I'm new here, this is my first thread, and I'm asking a question that always comes throw my mind, do you try to explore other religions? maybe you find a truth in a path that not yours, or you just decide to follow your parents and community's religion or you took the easier way to reject them all ?
You can not find the Truth in a path, that is not yours.
By yours, I mean - one that is not appealing to your heart.
You can be born into a path, forced into it, a trend may pull you in, etc.
But, if it does not speak to your heart - that is not your path and, in long run, it will only harm you.
So yes, it is only prudent to explore your options, plenty as they are, until certain vibes will align with the vibes of your heart - and then, you will be TOUCHED and The Light will open for you and shine bright, no matter, how strange that path may appear to others.
You can not find the Truth in a path, that is not yours.
By yours, I mean - one that is not appealing to your heart.
You can be born into a path, forced into it, a trend may pull you in, etc.
But, if it does not speak to your heart - that is not your path and, in long run, it will only harm you.
There may be a sense in which this is true of me. I was compliant and (too) eager to please / comply with my flavor of fundamentalist Christianity, but in retrospect I don't believe it ever really 'spoke' to me. The trouble is that as a youth I didn't really know myself or who the heck I was to begin with.
Subsequently I did consider a variety of other religious options that were open to me but by then I had identified my basic problem as one of epistemology (what truth is and how one identifies it) and I saw all of these options suffering from failed epistemological approaches to truth.
What "speaks" to / appeals / draws me now is supportable, substantiatable arguments built on sound hypotheses, which pretty much means scientifically valid hypotheses. Hence my atheism.

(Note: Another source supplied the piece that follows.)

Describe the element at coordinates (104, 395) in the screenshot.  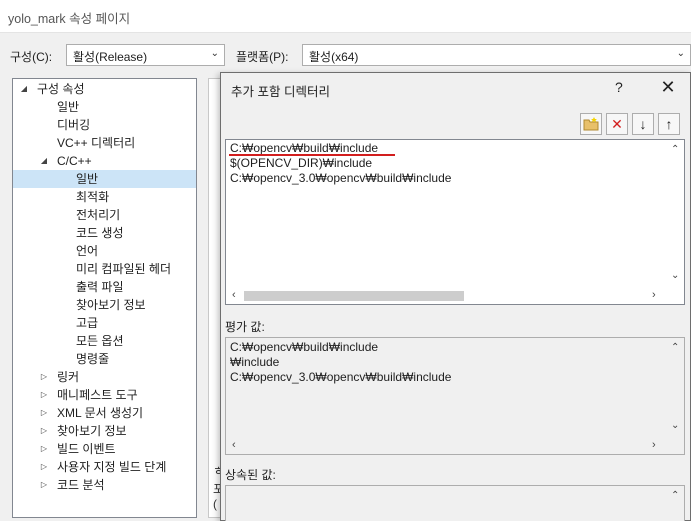
I see `tree-item-manifest-tool: ▷ 매니페스트 도구` at that location.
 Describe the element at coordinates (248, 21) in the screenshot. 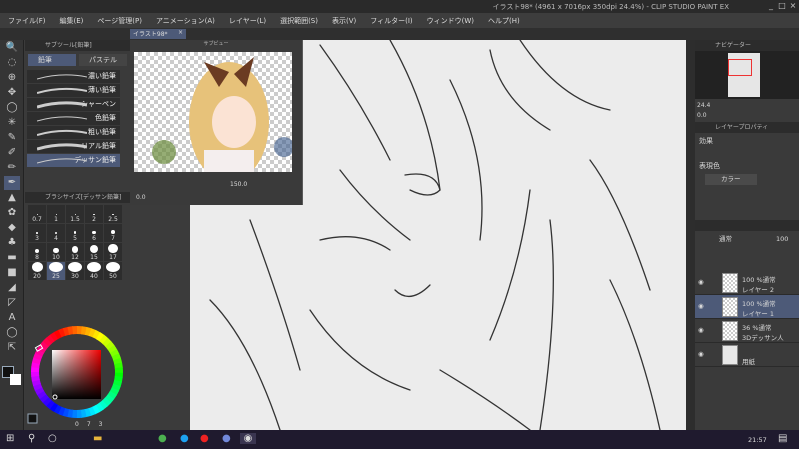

I am an atheist in the definitional sense (no belief in any deities) but it really has less to do with that with having the freedom to draw conclusions from evidence rather than pale substitutes like dogma, and, the freedom to say "I don't know [for sure]" as appropriate also. That is, being able to sit with uncertainty, even uncertainties unlikely to be resolved in my lifetime.

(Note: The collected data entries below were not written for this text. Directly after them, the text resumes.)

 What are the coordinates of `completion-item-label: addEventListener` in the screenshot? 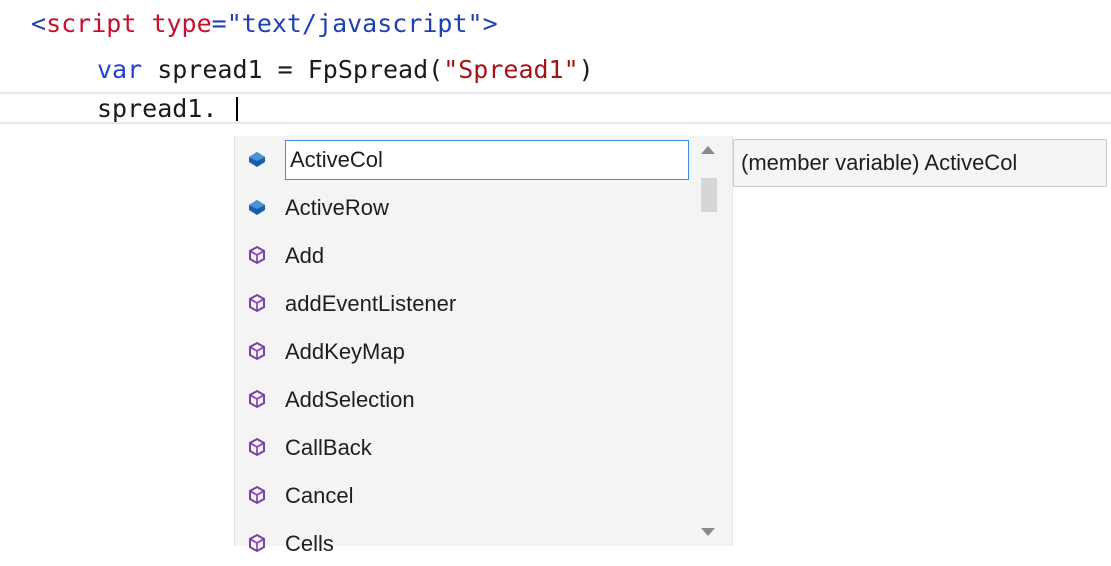 It's located at (371, 304).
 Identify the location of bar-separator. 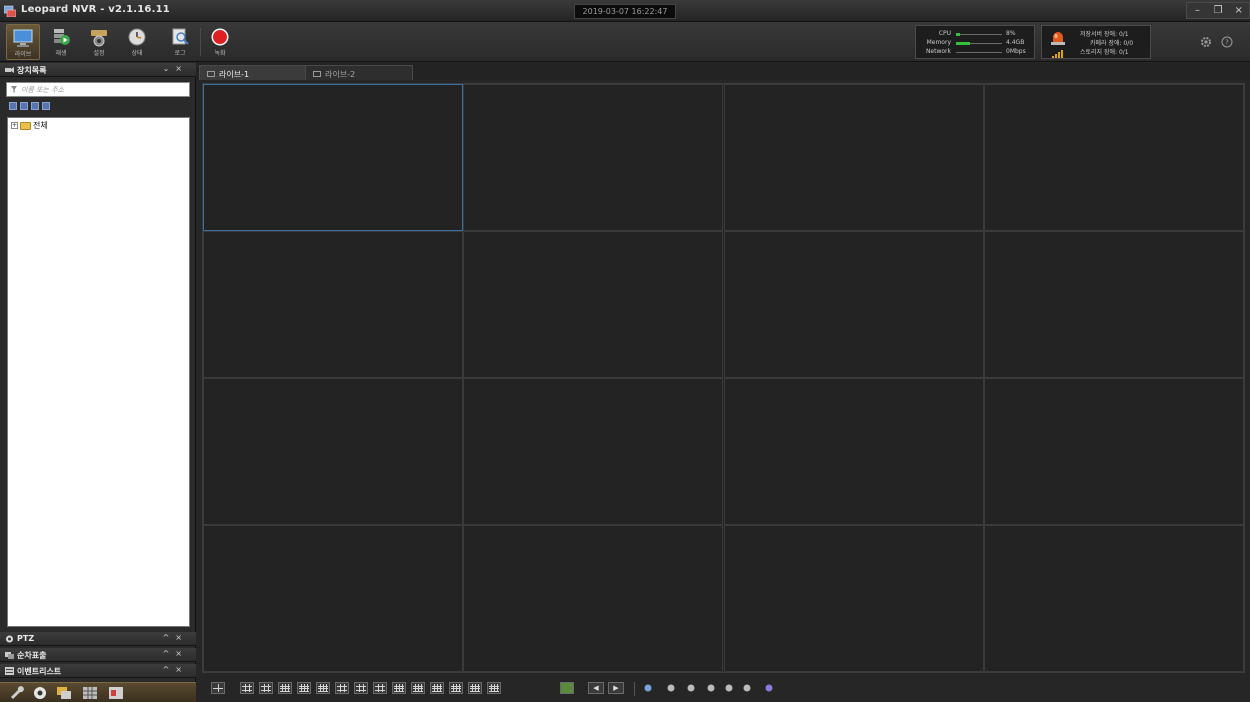
(634, 689).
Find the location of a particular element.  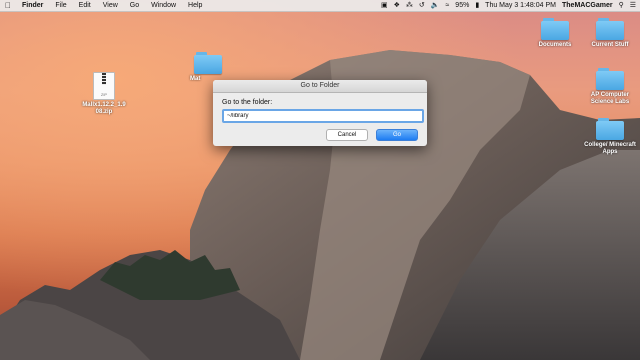

desktop-icon-label: College/ Minecraft Apps is located at coordinates (610, 148).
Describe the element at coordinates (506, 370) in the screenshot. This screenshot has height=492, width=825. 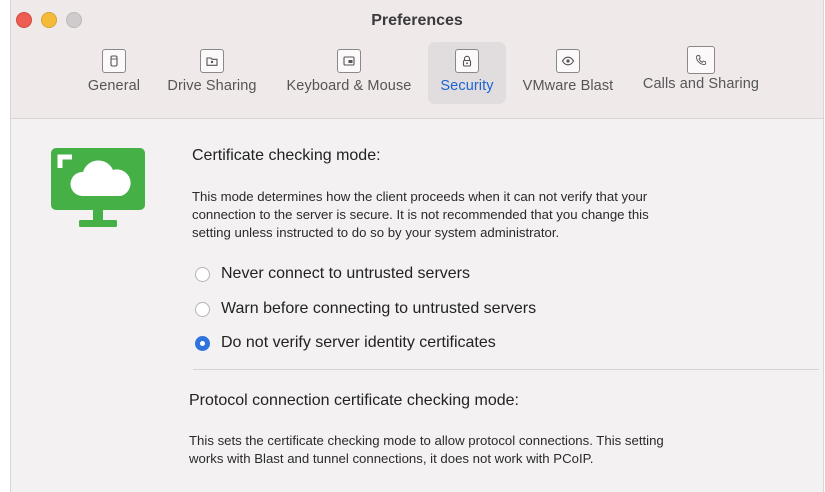
I see `section-divider` at that location.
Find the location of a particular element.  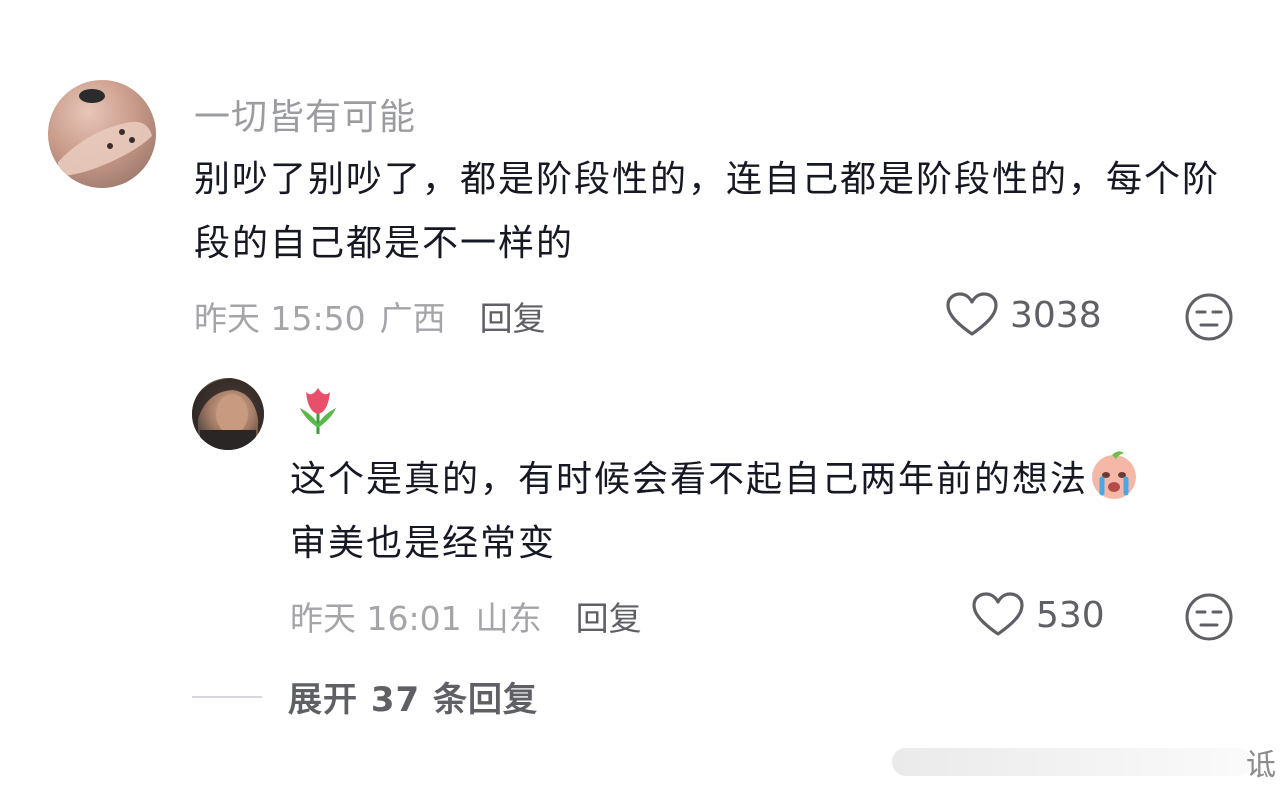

I'm new here, this is my first thread, and I'm asking a question that always comes throw my mind, do you try to explore other religions? maybe you find a truth in a path that not yours, or you just decide to follow your parents and community's religion or you took the easier way to reject them all ?
I have been a Christian for 30 years, and have been seriously studying other religions and apologetics for about 28 years. And no, I haven't found a truth in other religions. Jesus is the way, the truth, and the life.
I have been a Christian for 30 years, and have been seriously studying other religions and apologetics for about 28 years. And no, I haven't found a truth in other religions. Jesus is the way, the truth, and the life.
'seriously studying other religions"...what does that mean? And in all that studying you didn't find a single shred of wisdom?
You can not find the Truth in a path, that is not yours.
By yours, I mean - one that is not appealing to your heart.
You can be born into a path, forced into it, a trend may pull you in, etc.
But, if it does not speak to your heart - that is not your path and, in long run, it will only harm you.
So yes, it is only prudent to explore your options, plenty as they are, until certain vibes will align with the vibes of your heart - and then, you will be TOUCHED and The Light will open for you and shine bright, no matter, how strange that path may appear to others.
Agreed.
I was raised Baptist but became disillusioned with the impact of humans on the beliefs. I started looking outwards to find something that made sense to me. It's been a journey of many years.
As recently as a few weeks ago I bought some books about world religions in an attempt to learn. I do not believe there is only ONE way. I believe the path is truly individual, as ukrkoz so eloquently put it.
Open your mind and your heart...if that is the path you need to take.
If not, there is nothing wrong with following in the footsteps of your family and culture.